It surely was an interesting week for what already appears to be one of the more entertaining primary races in the state, if not the nation. Currently there are four declared candidates seeking to win the Democratic nomination to replace Congresswoman and gubernatorial hopeful Allyson Schwartz.
With the full financial reports now released, here’s where the Democrats in the four-way contest stand – and where each one drew his or her biggest support.
Physician and activist Valerie Arkoosh remains the lowest-profile candidate in the race, but if finances are a guide she may end up being the nominee. She raised a solid $285,000 this quarter and she currently has over $459,000 on hand. That gives her more money to spend than any other candidate and is a huge asset for a candidate with room to grow vis-a-vis name ID. Her ability to raise cash shows that she is a serious contender in this contest.
Additionally, Arkoosh only received $7,500 in PAC money, which came from physician organizations. Arkoosh, like Schwartz, has been an active healthcare advocate. In fact, Arkoosh’s husband was Rep. Schwartz’s campaign treasurer – which has given her an inside track to the donors most supportive of the woman she is attempting to replace.
State Rep. Brendan Boyle (D-Phila) also had a solid financial quarter bringing in over $252,000 with $224,000 cash on hand. Boyle received a big boost from unions, as a good deal of the $96,800 he raised in PAC money came from them. Overall, Boyle got contributions from several unions, most notably, $5,200 from Local 98 International Brotherhood of Electrical Workers, $5,000 from Local 401 Iron Workers, and another $5,000 from the International Association of Firefighters. Boyle’s heavy union support goes hand-in-hand with the backing of Rep. Bob Brady (D-Phila) who endorsed Boyle back in April.
The rest of Boyle’s PAC money came from his colleagues and numerous other local politicos who gave generously to his campaign. Among those that gave $1,000 included State Reps. John Galloway (D-Bucks), Scott Conklin (D-Centre), Margo Davidson (D-Delaware), his brother Kevin Boyle (D-Phila), and Jaret Gibbons (D-Beaver).
The big winner of the second quarter was State Sen. Daylin Leach. The “Liberal Lion” of the PA Senate raised $357,000 and has $277,000 cash on hand. Leach also scored an endorsement for another well-known progressive, Rep. Alan Grayson (D-FL).
While Leach had plenty of individual donors, he was also able to secure over $33,000 in PAC money.
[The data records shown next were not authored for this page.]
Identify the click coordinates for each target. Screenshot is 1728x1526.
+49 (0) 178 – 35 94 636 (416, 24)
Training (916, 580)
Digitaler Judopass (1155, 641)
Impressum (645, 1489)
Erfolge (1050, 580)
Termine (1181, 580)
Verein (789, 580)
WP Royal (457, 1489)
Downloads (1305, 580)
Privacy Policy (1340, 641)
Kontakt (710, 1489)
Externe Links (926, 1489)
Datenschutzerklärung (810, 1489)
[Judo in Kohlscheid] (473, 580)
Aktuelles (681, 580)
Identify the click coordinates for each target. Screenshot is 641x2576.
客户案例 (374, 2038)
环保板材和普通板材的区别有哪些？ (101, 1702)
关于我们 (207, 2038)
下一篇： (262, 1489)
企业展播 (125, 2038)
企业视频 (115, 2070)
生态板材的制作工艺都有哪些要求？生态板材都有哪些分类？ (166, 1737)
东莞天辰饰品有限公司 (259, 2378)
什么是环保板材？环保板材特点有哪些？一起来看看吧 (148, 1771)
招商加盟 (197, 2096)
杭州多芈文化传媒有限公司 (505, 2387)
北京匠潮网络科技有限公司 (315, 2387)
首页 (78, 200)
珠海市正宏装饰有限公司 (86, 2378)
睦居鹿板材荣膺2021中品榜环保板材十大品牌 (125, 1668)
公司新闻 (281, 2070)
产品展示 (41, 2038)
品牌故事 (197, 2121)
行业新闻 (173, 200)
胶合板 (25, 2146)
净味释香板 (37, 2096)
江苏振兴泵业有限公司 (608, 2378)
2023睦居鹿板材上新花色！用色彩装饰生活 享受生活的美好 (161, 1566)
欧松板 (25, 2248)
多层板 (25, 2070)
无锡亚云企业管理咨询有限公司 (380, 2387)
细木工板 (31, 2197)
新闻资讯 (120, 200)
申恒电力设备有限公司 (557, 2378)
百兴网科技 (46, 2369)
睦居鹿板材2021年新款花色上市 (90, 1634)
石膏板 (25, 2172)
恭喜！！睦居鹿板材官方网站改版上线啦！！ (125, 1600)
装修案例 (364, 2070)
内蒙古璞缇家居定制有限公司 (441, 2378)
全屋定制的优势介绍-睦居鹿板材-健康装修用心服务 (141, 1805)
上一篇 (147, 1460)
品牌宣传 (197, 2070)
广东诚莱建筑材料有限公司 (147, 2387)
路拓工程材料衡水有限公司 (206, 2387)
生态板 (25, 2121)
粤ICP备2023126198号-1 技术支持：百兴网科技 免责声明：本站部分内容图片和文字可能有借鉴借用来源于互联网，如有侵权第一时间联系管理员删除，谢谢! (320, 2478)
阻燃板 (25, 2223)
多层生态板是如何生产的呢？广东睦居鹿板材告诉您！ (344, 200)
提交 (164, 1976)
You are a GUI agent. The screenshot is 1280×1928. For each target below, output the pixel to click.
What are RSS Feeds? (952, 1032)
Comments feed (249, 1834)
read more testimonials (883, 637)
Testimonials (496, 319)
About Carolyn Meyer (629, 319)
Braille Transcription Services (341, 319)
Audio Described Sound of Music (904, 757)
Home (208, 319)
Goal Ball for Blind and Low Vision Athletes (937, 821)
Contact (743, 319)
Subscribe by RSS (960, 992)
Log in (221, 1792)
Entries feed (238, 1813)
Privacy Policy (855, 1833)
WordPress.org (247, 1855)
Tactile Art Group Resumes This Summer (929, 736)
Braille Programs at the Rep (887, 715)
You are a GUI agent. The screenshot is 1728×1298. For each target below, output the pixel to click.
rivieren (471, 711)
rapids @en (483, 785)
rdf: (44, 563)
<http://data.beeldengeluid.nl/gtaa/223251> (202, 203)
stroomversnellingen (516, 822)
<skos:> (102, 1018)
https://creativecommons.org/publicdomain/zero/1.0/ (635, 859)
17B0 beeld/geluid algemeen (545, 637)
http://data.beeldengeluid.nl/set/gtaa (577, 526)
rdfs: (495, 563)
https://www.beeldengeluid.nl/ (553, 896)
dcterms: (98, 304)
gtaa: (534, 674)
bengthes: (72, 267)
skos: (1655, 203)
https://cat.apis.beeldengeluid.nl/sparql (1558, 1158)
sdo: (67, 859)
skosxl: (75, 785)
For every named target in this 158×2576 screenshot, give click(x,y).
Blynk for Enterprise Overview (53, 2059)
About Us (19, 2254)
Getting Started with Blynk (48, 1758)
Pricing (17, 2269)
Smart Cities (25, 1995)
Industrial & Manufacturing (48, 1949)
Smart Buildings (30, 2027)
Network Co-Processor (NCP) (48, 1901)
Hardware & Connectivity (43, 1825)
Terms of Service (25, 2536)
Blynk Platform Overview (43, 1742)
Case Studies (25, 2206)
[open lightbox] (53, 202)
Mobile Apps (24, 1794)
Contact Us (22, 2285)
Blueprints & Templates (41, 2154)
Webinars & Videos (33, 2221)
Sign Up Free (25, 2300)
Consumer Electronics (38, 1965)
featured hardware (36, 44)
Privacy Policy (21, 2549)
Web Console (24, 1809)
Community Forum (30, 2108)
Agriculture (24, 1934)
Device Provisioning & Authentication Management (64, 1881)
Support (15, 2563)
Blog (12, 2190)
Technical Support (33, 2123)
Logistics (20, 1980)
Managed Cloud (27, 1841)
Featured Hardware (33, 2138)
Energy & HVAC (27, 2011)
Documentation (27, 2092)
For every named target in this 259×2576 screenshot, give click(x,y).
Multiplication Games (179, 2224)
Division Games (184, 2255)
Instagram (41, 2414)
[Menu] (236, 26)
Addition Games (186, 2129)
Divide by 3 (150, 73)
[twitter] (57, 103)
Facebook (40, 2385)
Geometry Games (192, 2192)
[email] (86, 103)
Earlier this year, Leach introduced a bill to legalize marijuana, and pro-pot supporters showed their gratitude in the form of a $5,000 donation from the Marijuana Policy Project PAC. Leach also got $5,000 from the UAW and $1,000 from PSNAP after each group endorsed him last June. Finally, Leach also donated $10,000 to his own campaign.
Perhaps the biggest surprise of the race so far is that the former Congresswoman and Clinton in-law came in last in this fundraising cycle with just $185,000 raised. Margolies’ entry into the race was widely covered, and it was expected that with her national connections she would be the frontrunner in the race. That she may be, but it’s not reflected in the report.
It should be noted, however, that Margolies entered the race on May 30, giving her only a month to raise money. All the other candidates were in the race by early April, meaning that Margolies was still able to raise more per week, over $46,000, than her opponents were.
“The campaign was not predicated on the Clintons coming in and helping us financially. … All I can tell you is Marjorie doesn’t want to run the race that way and we don’t intend to run the race that way,” said Margolies campaigner Ken Smukler.
However, Margolies did receive plenty of money from long-time Clintonites like Vernon Jordan, Lanny Davis, and Mack McLarty. She received a max $5,200 contribution from former Clinton Treasury Secretary and economic mastermind Robert Rubin. She also got a $2,000 donation from Harold Ickes, the former Clinton Deputy White House Chief of Staff and current advisor to the Ready for Hillary SuperPAC.